Inviting Members to Your Organization

To collaborate, you can invite new members to your organization. (See the Inviting Members guide for step-by-step instructions.)

Managing User Permissions

API Platform uses a combination of groups and roles to manage user permissions efficiently.

Groups

A group is a collection of users with one or more roles assigned. Users inherit all permissions associated with the group's roles.
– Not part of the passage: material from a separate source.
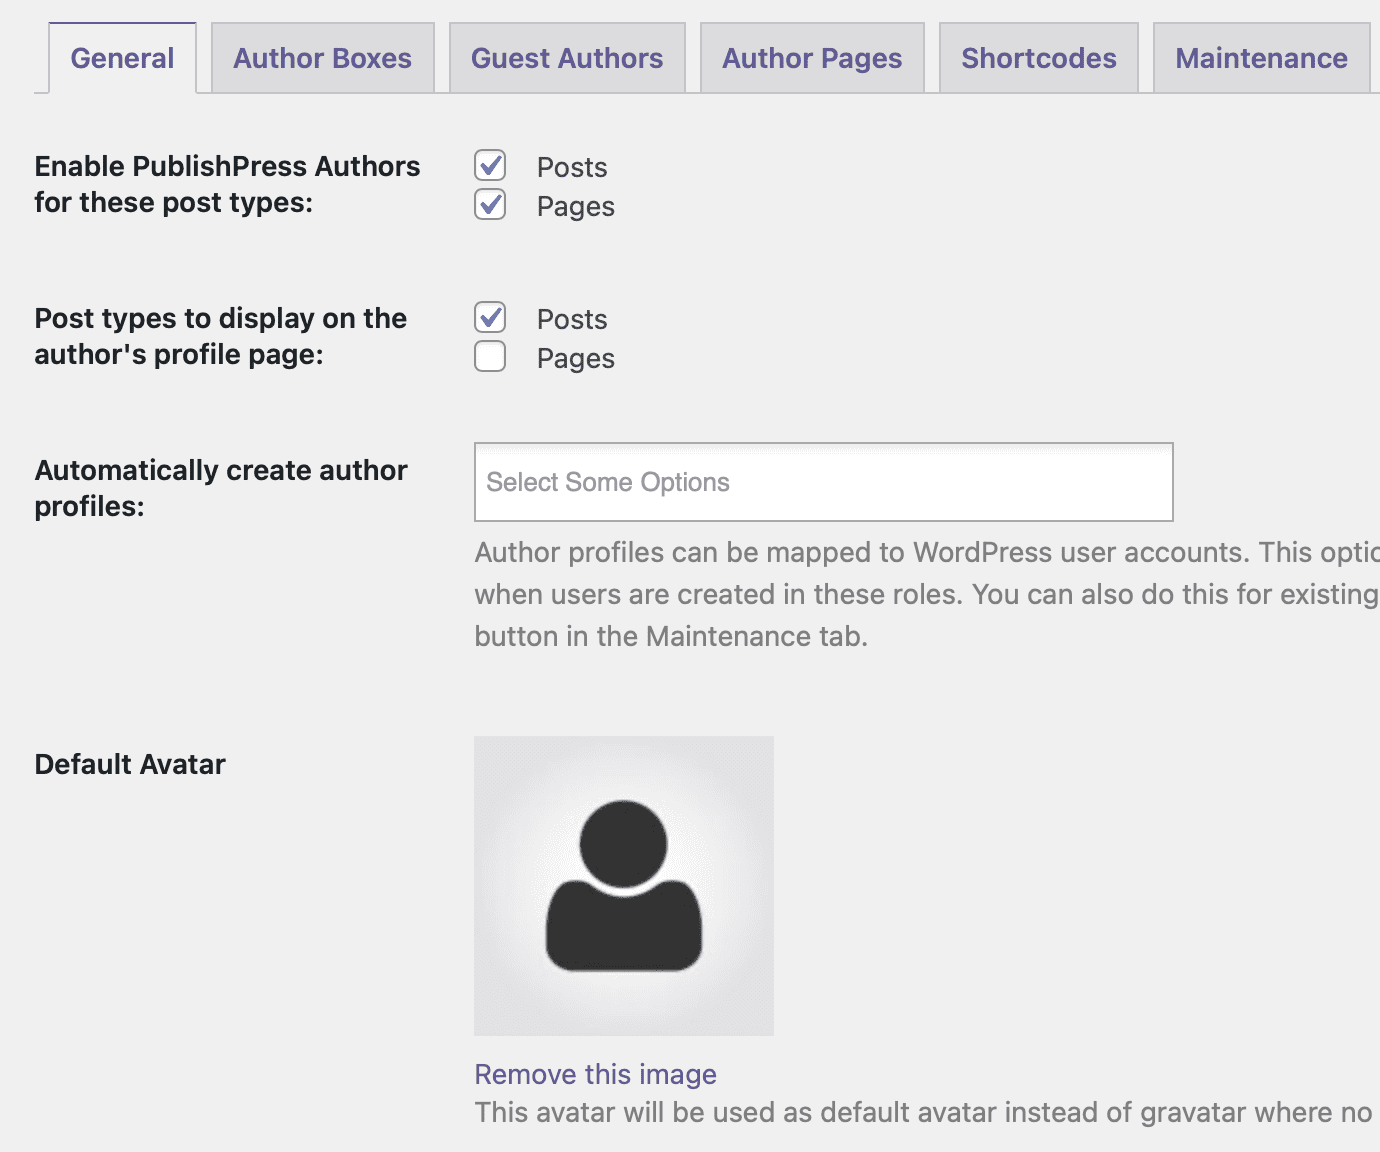
Task: Select the person silhouette avatar icon
Action: (623, 884)
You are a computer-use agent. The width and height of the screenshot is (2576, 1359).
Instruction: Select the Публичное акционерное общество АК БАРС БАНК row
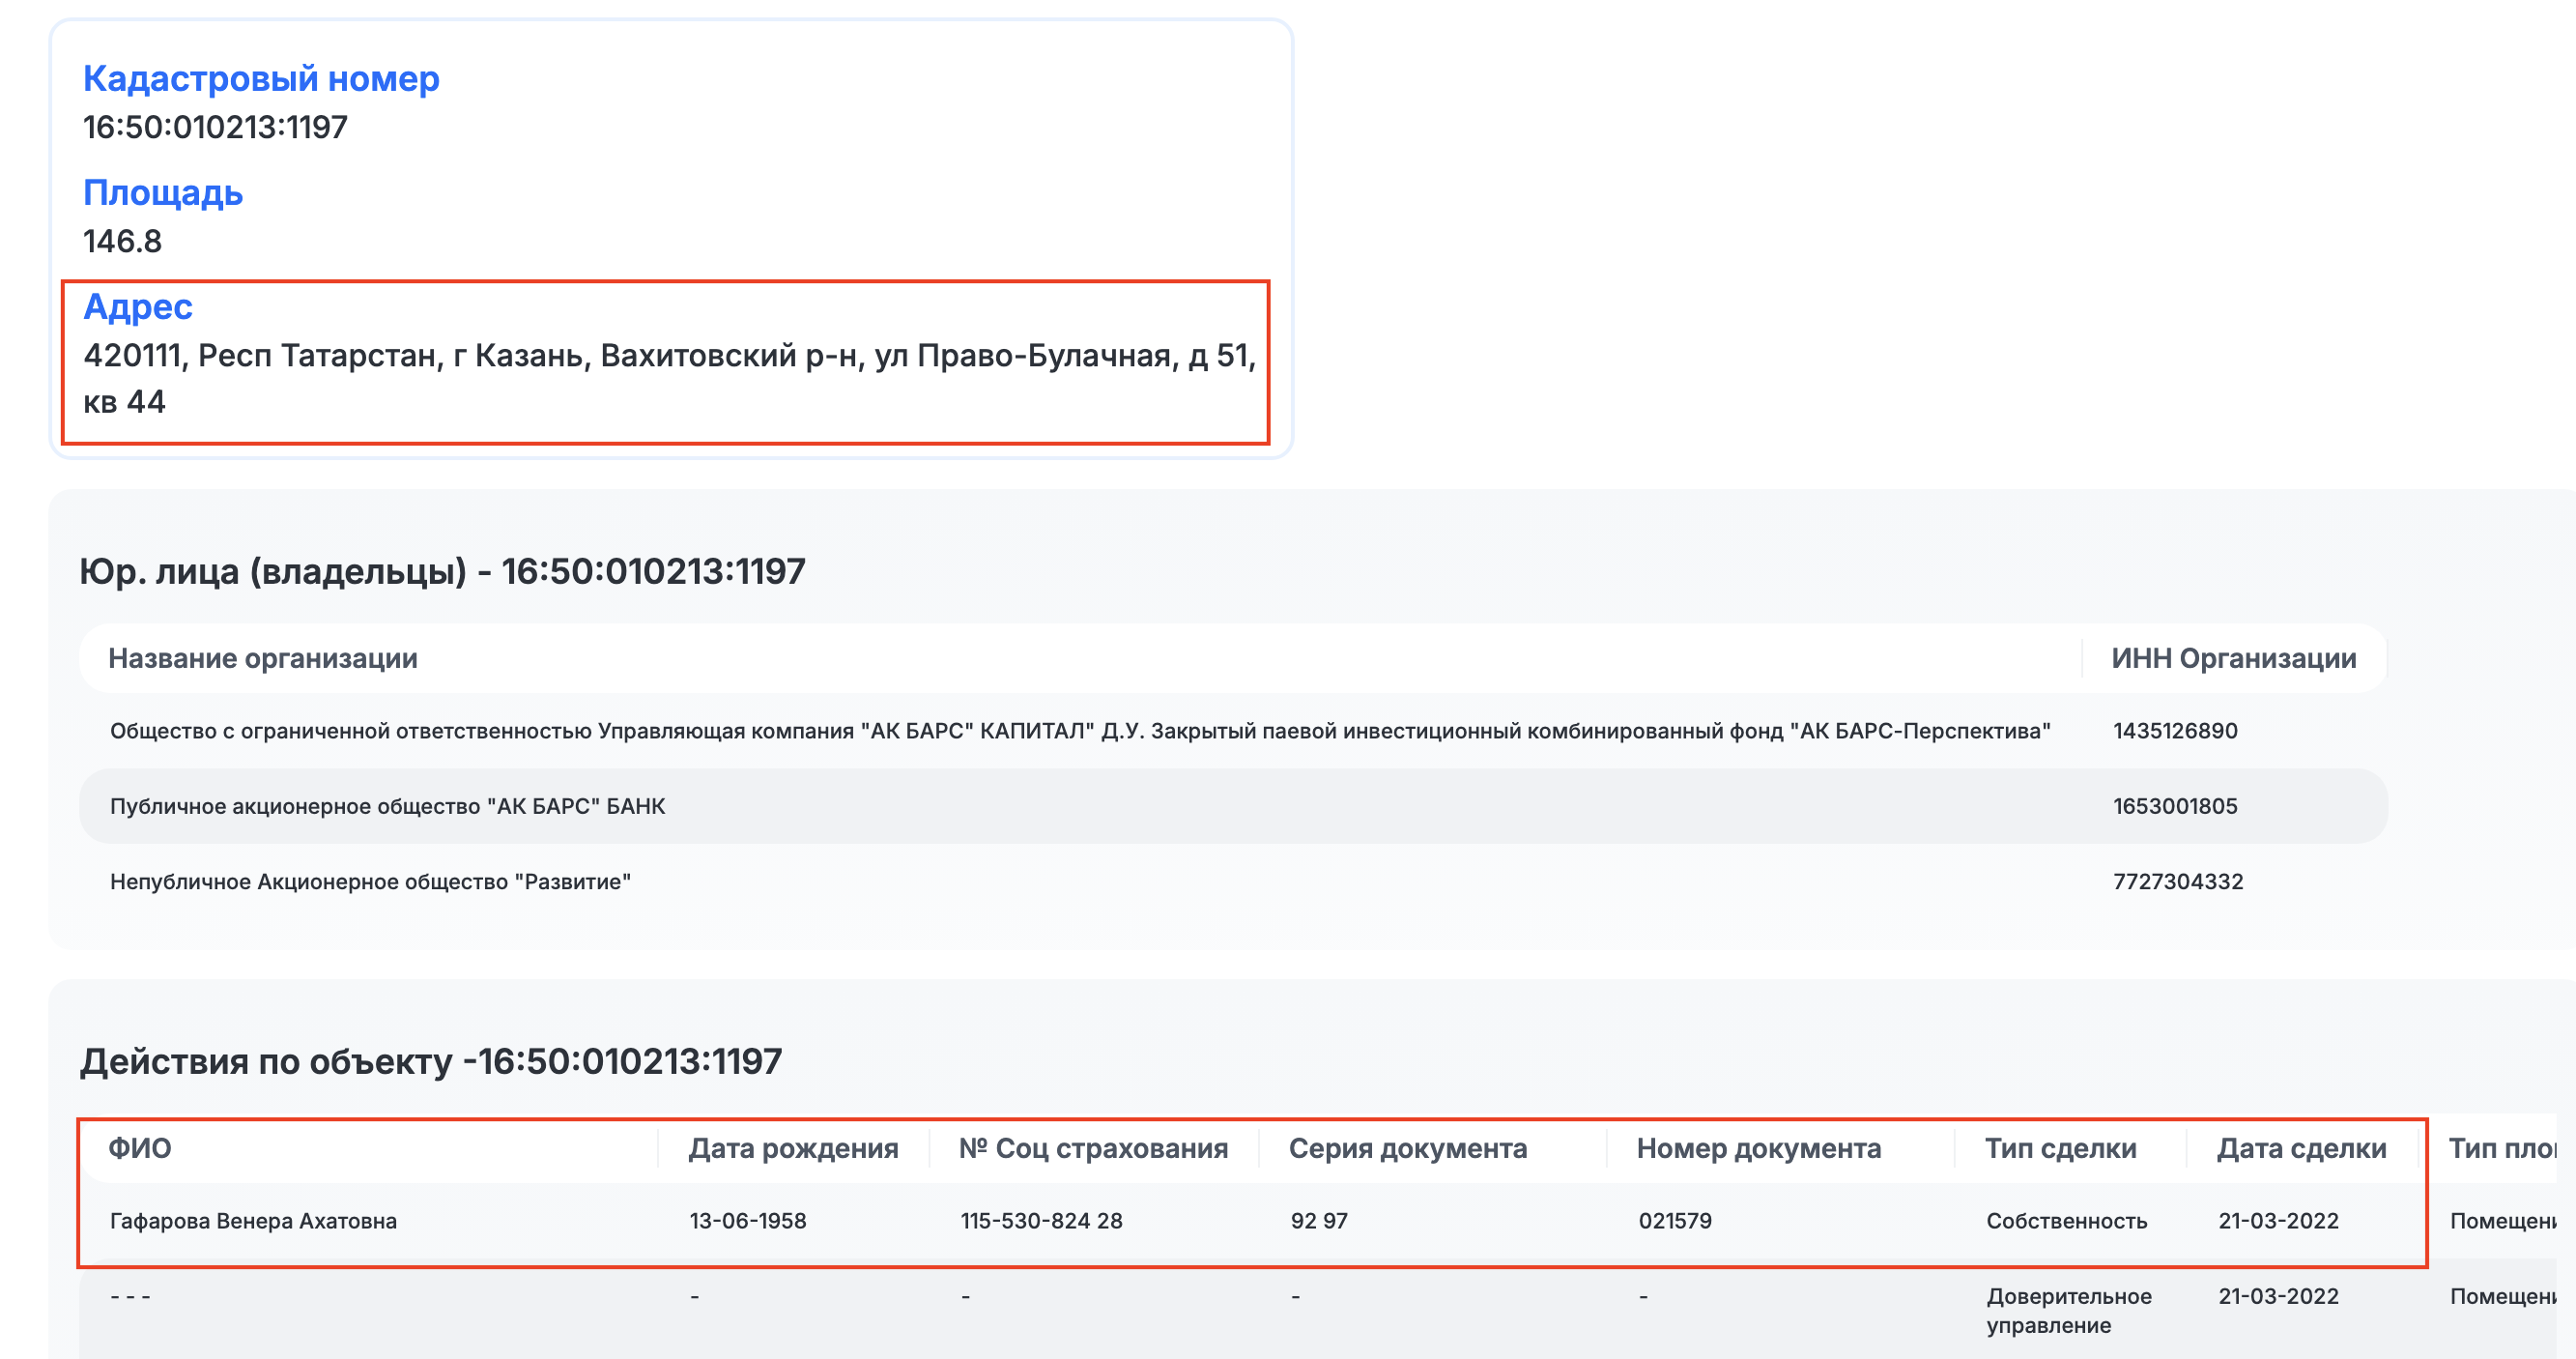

For example, adding a user to the API Publisher group automatically grants them the API Publisher role.

Predefined Groups

API Platform provides several predefined groups, each mapped to specific roles.

  • Admin: Users who have full access to the API Platform (user management, application development, billing and subscription, etc.).
  • API Publisher: Users who understand the technical aspects of the API (interfaces, documentation, versions, etc.) and create and publish APIs into the Developer Portal.
  • API Subscriber: Users or Application Developers who search the Developer Portal to discover APIs and use them. They read the documentation and forums, rates/comments on the APIs, subscribes to APIs, obtain access tokens, and invokes the APIs.
  • Choreo Platform Engineer: Users who perform tasks focusing on infrastructure, governance, service mesh, and monitoring.
  • Choreo DevOps: Users who are involved in deployment management.

Tip: When creating a new group, always assign at least one role to ensure members have the required permissions.

Roles

Roles define what actions a user can perform within an organization. The main roles in API Platform are:

  • API Publisher: Users who understand the technical aspects of the API (interfaces, documentation, versions, etc.) and create and publish APIs into the Developer Portal.
  • API Subscriber: Users or Application Developers who search the Developer Portal to discover APIs and use them. They read the documentation and forums, rates/comments on the APIs, subscribes to APIs, obtain access tokens, and invokes the APIs.
  • Admin: Users who have full access to the API Platform (user management, application development, billing and subscription, etc.)
  • Choreo DevOps: Users who are involved in deployment management.
  • Choreo Platform Engineer: Users who perform tasks focusing on infrastructure, governance, service mesh, and monitoring.

Organization Identifiers

API Platform uses two unique identifiers for organizations, the Organization ID and the Organization Handle.

Organization ID

A unique, system-generated identifier for each organization. To find your Organization ID:

  1. Go to the API Platform Console and sign in.
  2. Click the Organization list in the header and select your organization.
  3. In the left navigation, click Settings.
  4. In the header, click the Organization list to open organization-level settings.
  5. Under Organization, click Copy ID.

Organization Handle

A unique, human-readable string that corresponds to your organization's name. To find your Organization Handle:

  1. Go to the API Platform Console and sign in.
  2. Click the Organization list in the header and select your organization.
  3. In the left navigation, click Settings.
  4. Under Organization, click Copy Handle.

Best Practices for Organization Management

  • Assign roles carefully: Only grant users the permissions they need.
  • Use groups for easier management: Assign roles to groups and add users to groups for scalable permission management.
  • Regularly review membership: Periodically audit group memberships and roles to ensure security and compliance.
  • Leverage organization identifiers: Use the Organization ID and Handle for integrations, support, and automation.